### PROVIDED PASSAGE
You have to run the computations that will return the numbers and then
print them, like so:
main :: IO ()
main = do
let filenames = ["/etc/services"]
let ioSizes = map get_size filenames :: [IO Integer]
sizes <- sequence ioSizes
mapM_ print sizes
-- sequence :: Monad m => [m a] -> m [a]
One important part is the use of sequence which transforms (ioSizes :: [IO
Integer]) to `IO [Integer]` that is run and the result bound to (sizes :
[Integer]).
Hope that's clear enough to get the point :)
Petr
On Tue, Oct 20, 2015 at 5:58 PM, Dan Stromberg <[email protected]> wrote:
>
> Here's a small program that replicates the compilation issue I'm seeing:
>
> import qualified System.Posix.Files
>
> get_size :: String -> IO Integer
> get_size filename = do
> file_status <- System.Posix.Files.getFileStatus filename
> let file_size = System.Posix.Files.fileSize file_status
> let integer_file_size = fromIntegral file_size
> return integer_file_size
>
> main :: IO ()
> main = do
> let filenames = ["/etc/services"]
> let sizes = map get_size filenames
> mapM_ print sizes
>
> The compilation error I get is:
>
> ghc -Wall --make -o stat2 stat2.hs
> [1 of 1] Compiling Main ( stat2.hs, stat2.o )

### INFORMATION SHOWN

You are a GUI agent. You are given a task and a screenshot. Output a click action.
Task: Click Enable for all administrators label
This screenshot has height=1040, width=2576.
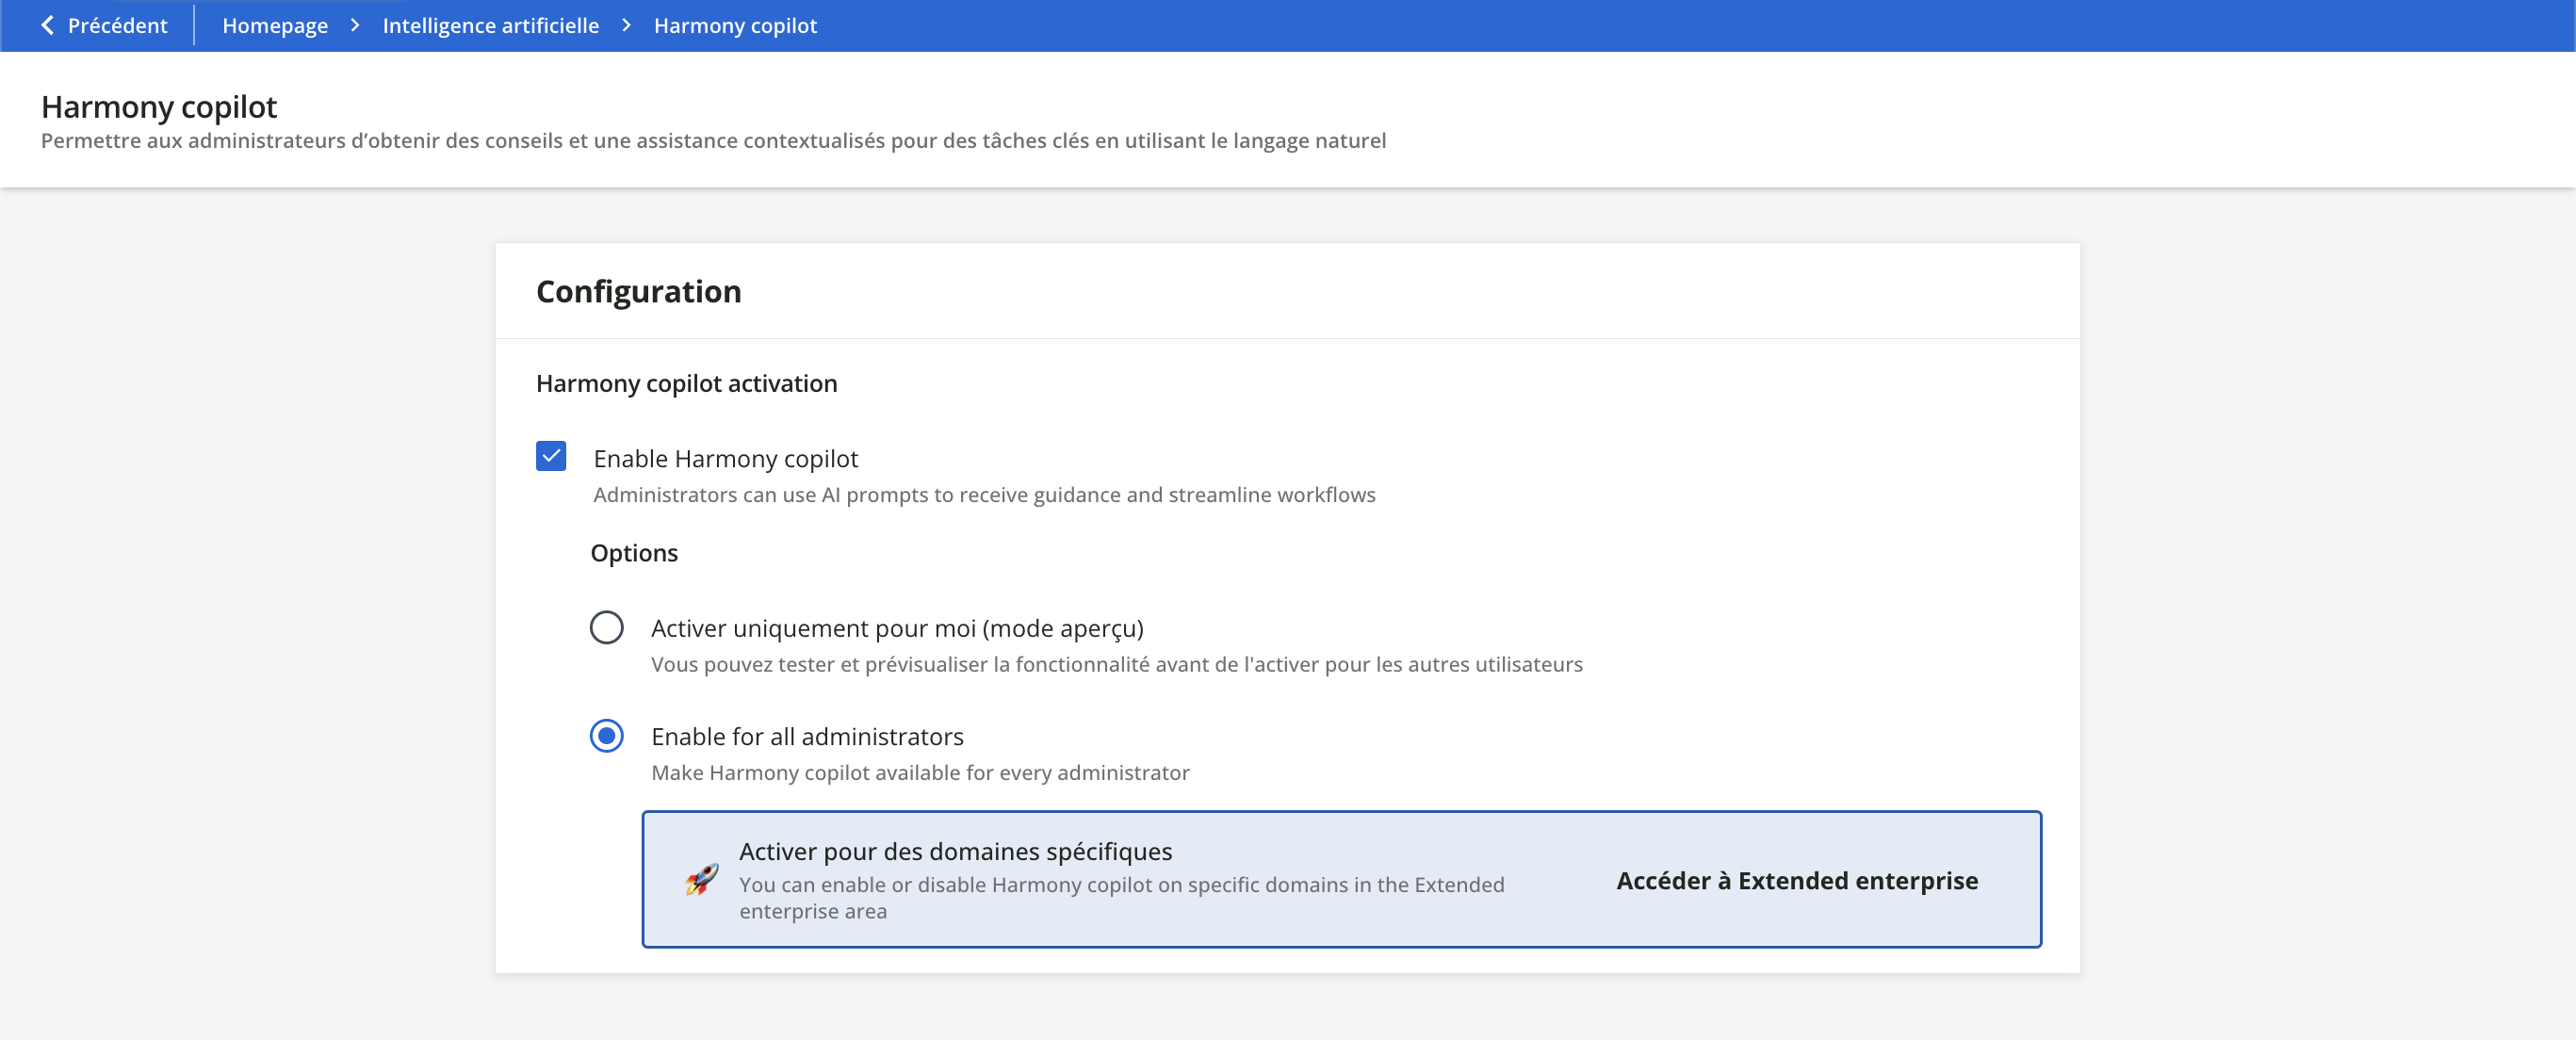tap(806, 736)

### WHAT IS BEING ASKED
Write the next part of the Haskell thread about printing file sizes, starting after its last line. The material has no connection to the Haskell thread about printing file sizes.

### RESPONSE
>
> stat2.hs:15:11:
> No instance for (Show (IO Integer)) arising from a use of `print'
> Possible fix: add an instance declaration for (Show (IO Integer))
> In the first argument of `mapM_', namely `print'
> In a stmt of a 'do' block: mapM_ print sizes
> In the expression:
> do { let filenames = ...;
> let sizes = map get_size filenames;
> mapM_ print sizes }
> make: *** [stat2] Error 1
>
> I've googled quite a bit, and guessed quite a bit, and added type
> declarations some, but I'm still not converging on a solution.
>
> Why can't I print an IO Integer?
>
> Thanks!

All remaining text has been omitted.